Nice book. Beautifully written. Interesting story with major themes wound all through it. I guess this is a fictionalized memoir. It takes the shape of Akhtar’s life but anyone who seriously mistakes it for a straight memoir is missing some parts. The first section, “Overture: To America” is probably straight.
by Ayad Akhtar
2020 / 344 pages
Read by the author: 10h 19m
Rating: 9.5 / contemp US
In several ways it reminds me of some of Salman Rushdie’s work. (This is a good thing.) “We are all mongrels.”
Ayad is an American born of Palestinian immigrants who has a hard time feeling “at home” in the US. For most of the novel, he’s on his way to becoming an award winning writer. His parents are both medical doctors. But although he was born and raised here, Ayad doesn’t feel like at home in America. He doesn’t say this is the fault of the native white Americans. The way he understands it, his alienation is his own fault. He thinks of and refers to himself as being Palestinian – an outsider. That’s part of the main theme.
Other parts are how his parents think of themselves as being so honored to be here but how he, Ayad, feels cheated. (I think that’s pretty common for the immigrant generation to be grateful for the US and their children to feel cheated by not getting the whole “American Dream.”).

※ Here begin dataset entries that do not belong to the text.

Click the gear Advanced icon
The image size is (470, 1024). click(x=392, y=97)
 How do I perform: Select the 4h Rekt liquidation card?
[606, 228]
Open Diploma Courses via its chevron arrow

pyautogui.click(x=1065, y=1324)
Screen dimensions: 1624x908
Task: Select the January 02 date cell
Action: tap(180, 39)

And what is American? Oh Akhtar opines for awhile on that one. Perhaps it’s financial debt – he riffs on that a lot from his own debt to an auto mechanic to the transnational corporate regimes who operate unilaterally without anyone even voting. And then there’s the matter of the stock market and short-selling with small towns being the victims.
And it’s about families, especially fathers – one obnoxious father in particular – heh.
There’s a bunch of sex in here, too – as I suppose would be appropriate in the memoir of a successful single male in his early 40s living in New York in the 1980s and ‘90s. But his Muslim mother and morés are always just under the surface.
Religion, usually in the form of Muslim vs Christian, comes up again and again -never for long – some of this is really well done.
And of course 9/11 is covered, Ayad was in New York at the time, on the streets, so that gets some play – he, his friends and his family were suddenly both suspects and victims.
And Akhtar includes some economics and Black economics and Black rights and Black artists. Actually, there’s a lot of economics as theme.
And there are scams and scandals sprinkled through as well – even a touch of the dark side.
Akhtar meanders and drifts to the point he makes this tale a rather baggy, shaggy thing, but I really thoroughly enjoyed it.